It is unknown whether the two incidents are related, but the ransomware gang known as Blackmatter has been identified as in the attack on NEW Cooperative.
Communications between NEW Cooperative and the Blackmatter gang were leaked on Twitter. The two parties debate whether or not an agricultural business qualifies as “critical infrastructure.” The tone is childish, to put it mildly.
“Your website says you do not attack critical infrastructure. We are critical infrastructure – we [sic] intertwined with the food supply chain in the US,” wrote a representative from NEW Cooperative in an exchange with Blackmatter.
Leaning heavily on the “I’m going to tell on you to the teacher” method of schoolyard dispute resolution,“ NEW explains to the hackers, “CISA is going to be demanding answers from us within the next 12 hours or so and we are going to have to tell them exactly what has happened and why the food supply chain is disrupted.”
“You do not fall under the rules,” Blackmatter replied. “Everyone will only incur losses, everything is tied to the commerce [sic], the critical ones mean the vital needs of a person, and you earn money,” wrote Blackmatter in return.
“Its [sic] not that simple. And it does not sound like you actually have rules.

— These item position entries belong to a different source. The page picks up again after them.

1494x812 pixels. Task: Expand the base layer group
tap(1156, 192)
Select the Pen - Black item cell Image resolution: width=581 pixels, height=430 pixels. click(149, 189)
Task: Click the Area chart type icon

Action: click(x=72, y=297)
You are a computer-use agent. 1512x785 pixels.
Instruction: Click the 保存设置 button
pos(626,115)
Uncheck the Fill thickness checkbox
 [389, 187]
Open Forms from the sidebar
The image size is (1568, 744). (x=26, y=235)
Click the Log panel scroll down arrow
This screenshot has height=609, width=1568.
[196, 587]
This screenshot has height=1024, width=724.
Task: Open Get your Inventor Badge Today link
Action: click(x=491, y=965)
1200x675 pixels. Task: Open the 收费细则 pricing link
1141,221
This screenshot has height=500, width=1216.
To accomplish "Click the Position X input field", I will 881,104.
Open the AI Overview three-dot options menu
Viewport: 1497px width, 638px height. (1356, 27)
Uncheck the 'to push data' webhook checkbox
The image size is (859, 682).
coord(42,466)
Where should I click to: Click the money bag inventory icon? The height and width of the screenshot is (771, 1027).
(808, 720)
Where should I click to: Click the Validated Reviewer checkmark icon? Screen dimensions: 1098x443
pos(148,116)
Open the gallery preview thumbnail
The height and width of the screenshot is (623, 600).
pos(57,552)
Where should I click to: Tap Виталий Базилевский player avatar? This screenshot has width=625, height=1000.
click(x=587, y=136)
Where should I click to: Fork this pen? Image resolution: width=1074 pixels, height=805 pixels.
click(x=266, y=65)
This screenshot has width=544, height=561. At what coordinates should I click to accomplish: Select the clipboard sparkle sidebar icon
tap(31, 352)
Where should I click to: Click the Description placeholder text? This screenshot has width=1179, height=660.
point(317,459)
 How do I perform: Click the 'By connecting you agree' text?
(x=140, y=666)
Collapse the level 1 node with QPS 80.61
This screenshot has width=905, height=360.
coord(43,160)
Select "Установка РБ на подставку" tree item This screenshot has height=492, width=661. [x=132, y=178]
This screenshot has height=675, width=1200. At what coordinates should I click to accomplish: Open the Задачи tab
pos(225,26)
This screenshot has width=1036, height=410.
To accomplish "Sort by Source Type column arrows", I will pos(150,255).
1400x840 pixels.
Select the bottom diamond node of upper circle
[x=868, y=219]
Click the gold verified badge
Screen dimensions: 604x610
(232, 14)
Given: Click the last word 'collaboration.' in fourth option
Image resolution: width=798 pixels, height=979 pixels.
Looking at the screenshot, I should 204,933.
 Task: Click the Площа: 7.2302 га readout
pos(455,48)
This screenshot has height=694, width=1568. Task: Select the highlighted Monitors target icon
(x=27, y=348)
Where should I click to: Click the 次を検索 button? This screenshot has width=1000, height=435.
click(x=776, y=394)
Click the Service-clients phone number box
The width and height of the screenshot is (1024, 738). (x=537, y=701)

Maybe you just say these things to sound like you care,” NEW Cooperative responded huffily.
And then things went off the rails.
“[Y]ou violated our data recovery guidelines,” wrote Blackmatter, complaining about NEW Cooperative’s enlisting the aid of a ransomware negotiation firm.
“The only thing we violated was your mother… No payment for you! No free bitcoin anymore, Enough is Enough [sic]. You can stick your ransomware in your ass,” was the response, which unsurprisingly seemed to end the negotiation.
It’s unclear whether or not the representative bringing Blackmatter’s mother into the mix was acting on behalf of Coveware, but if it was, we’d love to see their operations manual.